Tem coisas nesta vida que a gente não esquece

  • Tem coisas nesta vida que a gente não esquece

    Minha mulher, Maria da Graça, há dez anos padece de esquecimento. Seus olhos enxergam, mas não veem e, quando veem, não reconhecem o que viram, como se tudo que se apresentasse na frente deles fosse novidade: o vaso azul de porcelana, o relógio perto da janela, o caminho de crochê na mesa de jantar, a cortina de veludo — velharias cujo registro a memória já apagou. Há muito tempo a casa está vazia de sua voz e seu abecedário. Nos últimos meses ela tem se dedicado à atividade de caminhar do quarto para a cozinha, passando pelo corredor e, de novo, da cozinha para o quarto, até que suas pernas lhe digam “Basta!” A cada dia ela aguenta esse passeio mais vezes e suas panturrilhas estão bem fortalecidas pelo esforço. Gostaria de saber se algum maratonista faz tantos quilômetros por dia como minha mulher.

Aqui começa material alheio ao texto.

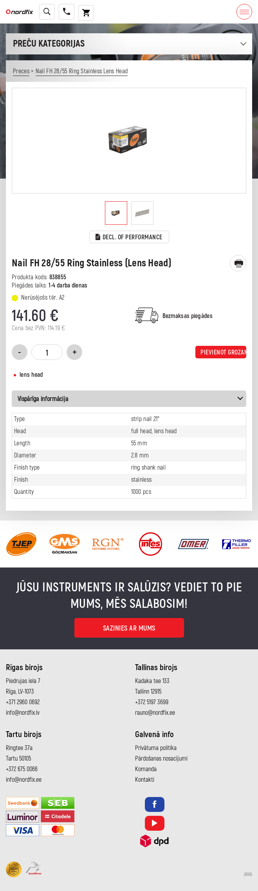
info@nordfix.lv (23, 713)
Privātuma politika (156, 748)
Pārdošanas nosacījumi (161, 759)
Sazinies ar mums (129, 628)
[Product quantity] (47, 352)
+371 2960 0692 (23, 702)
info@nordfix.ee (23, 780)
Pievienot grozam (223, 352)
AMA (248, 874)
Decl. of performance (129, 237)
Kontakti (144, 780)
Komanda (146, 769)
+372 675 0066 (22, 769)
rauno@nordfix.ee (155, 713)
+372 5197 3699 (151, 702)
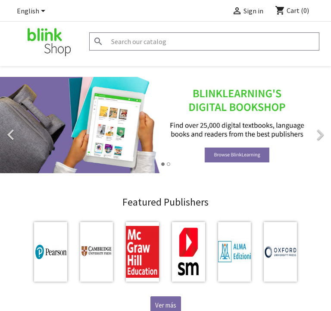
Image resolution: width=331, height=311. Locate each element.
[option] (165, 125)
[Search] (204, 41)
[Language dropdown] (32, 11)
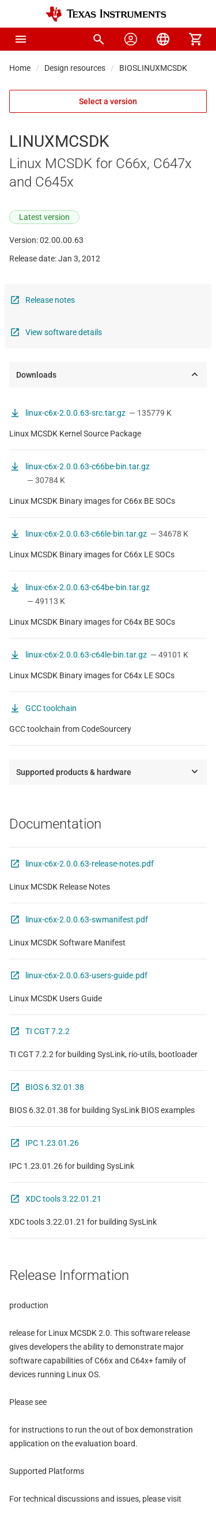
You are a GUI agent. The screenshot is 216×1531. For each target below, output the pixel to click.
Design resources (74, 68)
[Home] (106, 14)
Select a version (108, 101)
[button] (21, 39)
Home (20, 68)
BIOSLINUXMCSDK (153, 68)
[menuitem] (98, 39)
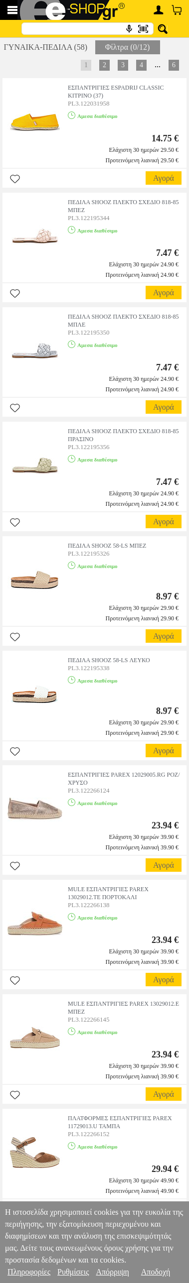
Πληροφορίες (28, 1272)
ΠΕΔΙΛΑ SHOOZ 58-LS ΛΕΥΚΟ (109, 660)
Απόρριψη (112, 1272)
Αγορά (163, 178)
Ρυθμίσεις (73, 1272)
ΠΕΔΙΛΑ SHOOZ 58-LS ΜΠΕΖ (107, 545)
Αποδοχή (156, 1272)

    No início, tive pena vendo o sacrifício dela para vencer cada etapa da caminhada, mas agora vejo sua atividade como algo bom. Penso: “Que maravilhosa sorte uma pessoa tem de se esquecer de tudo, que felicidade é dar um passo sem ter a mais remota ideia de quantos já dera anteriormente e de quantos será capaz de dar no futuro!”

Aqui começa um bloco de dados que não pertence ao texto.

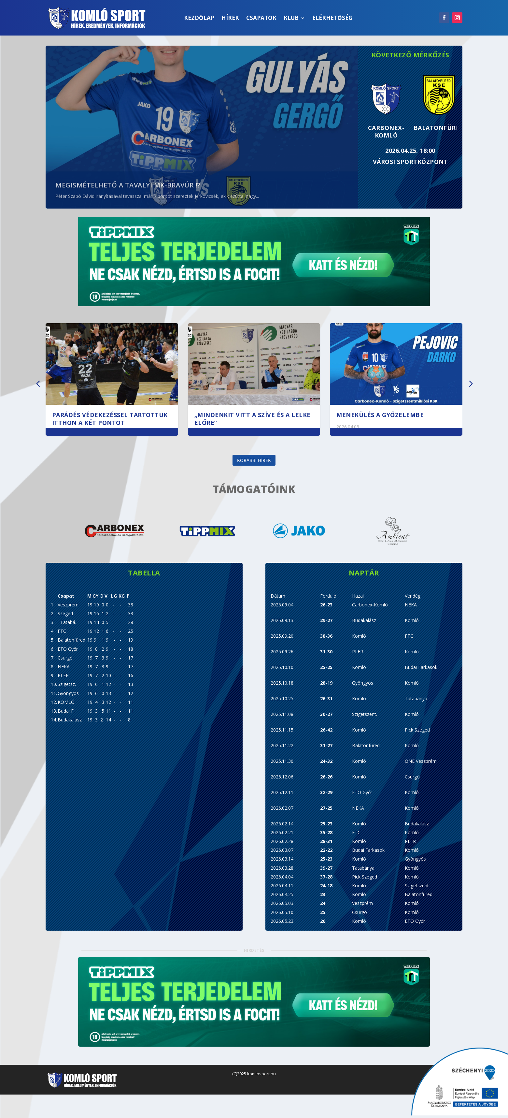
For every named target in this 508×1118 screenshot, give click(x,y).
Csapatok (261, 18)
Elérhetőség (332, 18)
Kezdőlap (199, 18)
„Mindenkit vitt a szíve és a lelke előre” (252, 418)
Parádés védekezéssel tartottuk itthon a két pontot (110, 418)
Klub (291, 18)
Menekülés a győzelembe (380, 415)
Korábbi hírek (254, 468)
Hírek (230, 18)
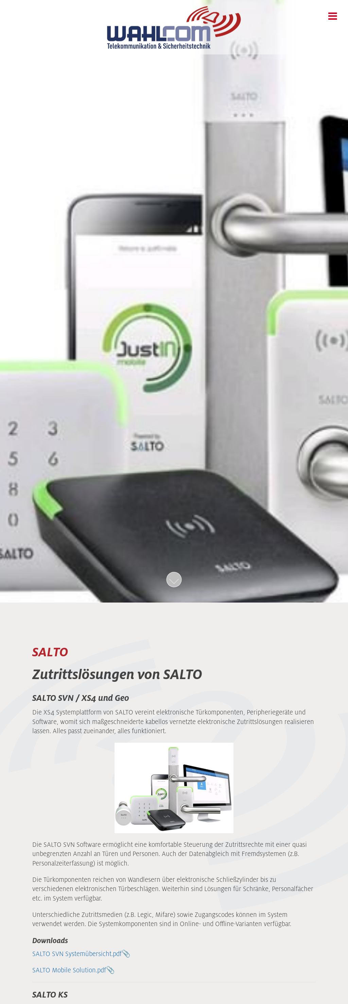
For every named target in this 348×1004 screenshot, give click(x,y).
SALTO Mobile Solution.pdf (69, 970)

    Hoje me sentei no sofá disposto a também esquecer algumas coisas, talvez pelo enorme desejo que tenho de voltar a fazer algo em conjunto com minha mulher. Começo por esquecer sua doença, por exemplo, e vejo seu passeio como aquilo que é — um passeio apenas, que começa no quarto e termina na cozinha, e depois recomeça na cozinha para finalmente terminar no quarto. Pode ser que, num momento raro, ela se detenha no corredor, olhe para mim e se aproxime para, ao meu lado no sofá, ver um pouco de televisão.

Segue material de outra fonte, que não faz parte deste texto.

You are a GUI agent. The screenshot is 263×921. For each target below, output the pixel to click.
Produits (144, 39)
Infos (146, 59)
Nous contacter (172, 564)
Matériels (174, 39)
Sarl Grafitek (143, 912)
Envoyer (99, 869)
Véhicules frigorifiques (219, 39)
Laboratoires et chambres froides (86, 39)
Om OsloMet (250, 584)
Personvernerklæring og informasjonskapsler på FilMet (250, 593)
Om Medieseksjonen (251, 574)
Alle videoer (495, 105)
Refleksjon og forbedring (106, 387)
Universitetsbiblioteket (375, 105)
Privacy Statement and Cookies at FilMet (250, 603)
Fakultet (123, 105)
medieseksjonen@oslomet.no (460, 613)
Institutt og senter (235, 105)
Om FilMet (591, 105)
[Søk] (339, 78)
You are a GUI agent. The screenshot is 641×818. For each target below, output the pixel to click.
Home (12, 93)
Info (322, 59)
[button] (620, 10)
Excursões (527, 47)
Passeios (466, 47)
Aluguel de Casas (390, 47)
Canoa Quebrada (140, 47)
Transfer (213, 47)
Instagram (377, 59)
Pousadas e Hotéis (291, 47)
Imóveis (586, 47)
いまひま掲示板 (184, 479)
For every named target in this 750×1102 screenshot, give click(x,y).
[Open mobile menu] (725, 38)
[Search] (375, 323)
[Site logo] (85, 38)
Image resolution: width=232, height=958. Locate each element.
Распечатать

    Também procuro esquecer quem é essa mulher com quem divido a casa. Fico atento ao toc-toc do andador na madeira do assoalho. Quando ela aparece no corredor, olho-a e vejo-a como se fosse a primeira vez:“Que mulher linda! Acho que vou me apaixonar”. Ela me olha, nos olhamos, e ela me fala, depois de anos de silêncio: “João da Alegria, João, meu querido, tem coisas nesta vida que a gente não esquece.” Eu a ajudo a se sentar e ela põe sua mão debaixo da minha. Juntos olhamos para a tela à nossa frente.